Probability forecast models on the other hand were remarkably off-mark and predicted Clinton well-ahead just the night before the election:

  • New York Times Upshot: Clinton 84%, Trump 16%
  • FiveThirtyEight: Clinton 66.9%, Trump 33%
  • PredictWise: Clinton 89%, Trump 11%

I was watching the blitz of last-ditch rallies held by Trump and Clinton the night before election day. The candidates expressed incompatible sentiments about their chances to win. Here is a revealing segment from Trump’s penultimate rally in New Hampshire (8pm on Nov 7):

We are going right after this to Michigan, because Michigan is in play… The polls just came out: we are leading in Michigan; we are leading in New Hampshire; we are leading in Ohio; we are leading in Iowa; leading in North Carolina; I think we are doing really, really well in Pennsylvania; and I do believe we are leading in Florida.

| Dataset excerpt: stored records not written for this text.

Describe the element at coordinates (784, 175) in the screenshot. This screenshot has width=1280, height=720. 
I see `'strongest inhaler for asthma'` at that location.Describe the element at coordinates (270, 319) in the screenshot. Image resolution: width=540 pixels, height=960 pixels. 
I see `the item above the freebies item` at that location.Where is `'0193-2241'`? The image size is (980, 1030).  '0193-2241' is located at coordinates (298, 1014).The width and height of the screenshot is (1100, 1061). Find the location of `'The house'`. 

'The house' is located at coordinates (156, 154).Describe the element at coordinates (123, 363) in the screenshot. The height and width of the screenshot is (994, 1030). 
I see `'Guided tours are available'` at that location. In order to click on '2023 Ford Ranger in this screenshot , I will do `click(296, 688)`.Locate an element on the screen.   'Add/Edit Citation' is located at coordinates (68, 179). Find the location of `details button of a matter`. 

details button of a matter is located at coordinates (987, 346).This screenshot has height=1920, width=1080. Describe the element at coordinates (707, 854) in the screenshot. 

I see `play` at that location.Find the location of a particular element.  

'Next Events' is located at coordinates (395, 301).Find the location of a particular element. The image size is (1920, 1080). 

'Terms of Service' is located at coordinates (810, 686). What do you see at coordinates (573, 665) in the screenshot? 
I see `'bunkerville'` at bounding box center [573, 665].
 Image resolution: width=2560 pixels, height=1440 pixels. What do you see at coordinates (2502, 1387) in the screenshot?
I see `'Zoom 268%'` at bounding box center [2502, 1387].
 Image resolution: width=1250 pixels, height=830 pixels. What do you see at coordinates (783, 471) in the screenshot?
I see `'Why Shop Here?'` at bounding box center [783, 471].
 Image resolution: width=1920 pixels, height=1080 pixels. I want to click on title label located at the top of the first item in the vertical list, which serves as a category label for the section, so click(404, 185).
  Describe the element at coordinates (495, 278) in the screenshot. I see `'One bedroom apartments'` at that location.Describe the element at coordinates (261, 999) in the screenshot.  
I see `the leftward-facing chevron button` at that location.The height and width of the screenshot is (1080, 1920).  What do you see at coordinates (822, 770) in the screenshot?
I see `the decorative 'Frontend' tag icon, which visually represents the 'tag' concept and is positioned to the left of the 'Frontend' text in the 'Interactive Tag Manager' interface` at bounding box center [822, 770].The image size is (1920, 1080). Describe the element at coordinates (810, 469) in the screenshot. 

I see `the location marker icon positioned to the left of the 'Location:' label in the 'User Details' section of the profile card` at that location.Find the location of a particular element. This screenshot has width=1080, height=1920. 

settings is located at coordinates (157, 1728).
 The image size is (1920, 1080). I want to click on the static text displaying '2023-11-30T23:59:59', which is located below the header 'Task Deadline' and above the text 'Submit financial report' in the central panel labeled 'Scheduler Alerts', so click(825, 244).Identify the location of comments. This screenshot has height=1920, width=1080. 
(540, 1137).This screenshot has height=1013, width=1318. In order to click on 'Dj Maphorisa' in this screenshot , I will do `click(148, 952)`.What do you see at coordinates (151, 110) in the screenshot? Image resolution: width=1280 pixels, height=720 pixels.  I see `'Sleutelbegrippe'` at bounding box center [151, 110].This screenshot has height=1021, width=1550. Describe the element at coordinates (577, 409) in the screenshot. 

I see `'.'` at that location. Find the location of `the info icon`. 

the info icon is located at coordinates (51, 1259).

In the meantime, according to the New York Times:

Mrs. Clinton’s campaign was so confident in her victory that her aides popped open Champagne on the campaign plane early Tuesday.

Either way, each candidate and their popular base was clearly happy to live in their own reality right down to the wire. Some personal take-aways from this whole affair:

  • The law of total variance for polling. Uncertainty about polling results is best understood not by not only assessing the variance within a single poll, but the studying the variance across multiple competing polls.

  • Forecasting is an enormously complex empirical problem. Formal statistical methods are unable to accurately quantifying uncertainty around the web of non-statistical effects that ultimately influence a voter’s decision at the ballot box.

  • A common reaction was for people to blame journalists and cancel their newspaper subscriptions. Well-informed voters should not derive the bulk of their information from cursory reading of social or national news media. They are conscious in their critique of information, especially of numbers and “facts” that are confirmatory of their own hopes and beliefs.